Haller: Wir können in der internationalen Entwicklung der Kriminalität tatsächlich beobachten, dass die Taten immer motivarmer werden. Das heißt, aus Nichtigkeiten, Kleinigkeiten oder Kränkungen heraus kommt es zu überschießenden Reaktionen. Und es ist tatsächlich so, dass Menschen viel eher zu Waffen greifen. Hier zu jenen, die immer vorhanden sind - also das Messer.

noe.ORF.at: Würden Waffenverbote etwas bringen?

Haller: Was Schusswaffen betrifft sehr wohl. In den USA haben wir viel, viel mehr Tote durch Schusswaffen - sowohl Selbstmorde, als auch Tötungen, als auch Unfälle. Aber Sie werden bezüglich Messer, denke ich mir, keinen Erfolg haben, weil es ein Alltagsgegenstand ist, der im Prinzip in jedem Raum vorhanden ist.

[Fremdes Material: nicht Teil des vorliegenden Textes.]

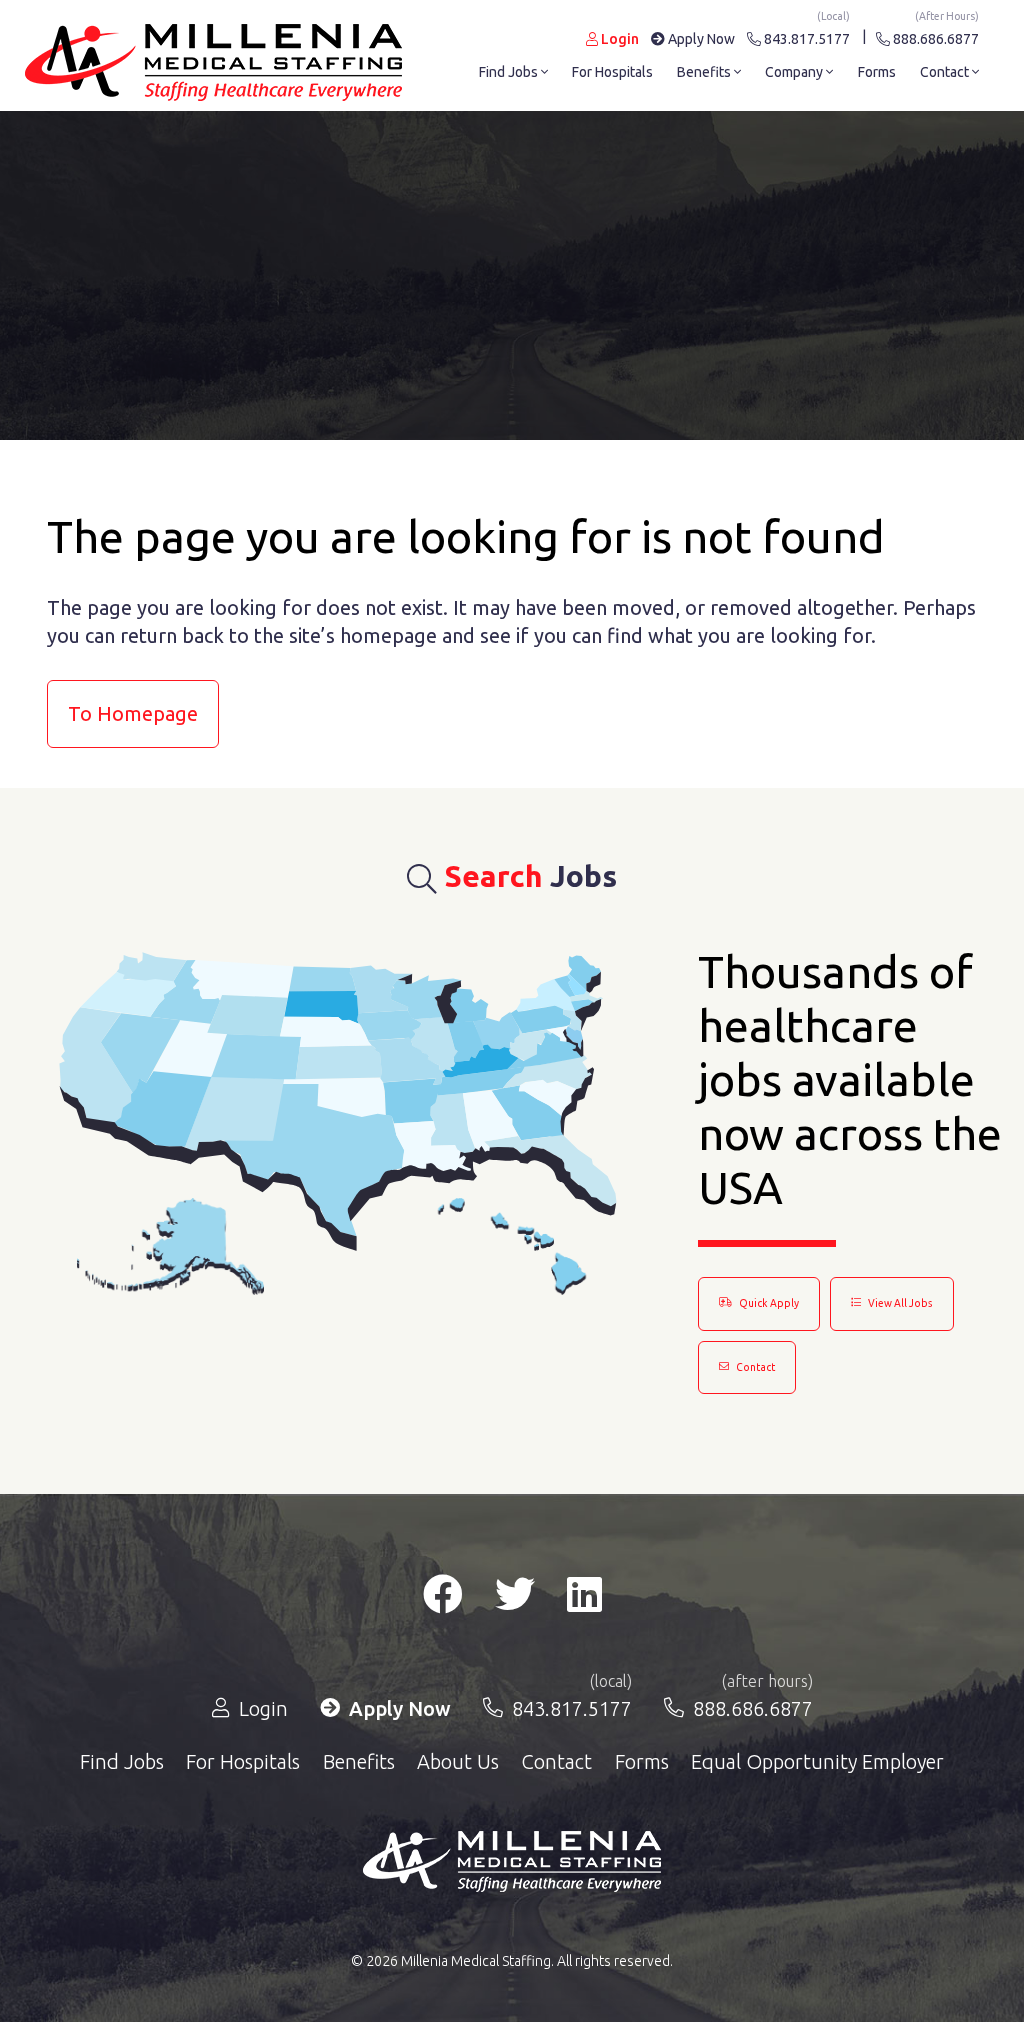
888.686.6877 (934, 35)
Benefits (705, 72)
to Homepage (133, 713)
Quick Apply (768, 1303)
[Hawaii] (511, 1247)
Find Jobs (510, 72)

noe.ORF.at: Welche Rolle spielt bei all diesen Taten denn die Kultur, die Sozialisierung?

Haller: Das hat schon einen gewissen Einfluss. Und zwar geht es hier immer um Verletzungen des Ehrbegriffes. Männer fühlen sich in ihrer Ehre gezwickt, wenn irgendjemand etwas anderes tut - wenn die Frauen sich nicht so verhalten, wie sie das möchten, wenn sie eigenständige Entscheidungen treffen. Und dann wird gleich mit einer maximalen Reaktion, mit einer heftigen Aggressionshandlung, oder auch mit einer Tötung geantwortet. Das ist etwas, das von der Kultur geprägt ist. Im EU-Raum spielt der Ehrbegriff keine so große Rolle mehr. In anderen Ländern ist er sehr hoch angesiedelt.

noe.ORF.at: Welche Länder waren das zum Beispiel?

Haller: Das sind vor allem Länder aus dem islamischen Kulturkreis, Staaten des Mittleren Osten. Dort ist es tatsächlich so, dass es viel mehr Ehrenmorde gibt. Nach einer Berechnung der Weltgesundheitsorganisation gibt es weltweit noch mehr als 10.000 Ehrenmorde. Betroffen davon sind fast ausschließlich Frauen.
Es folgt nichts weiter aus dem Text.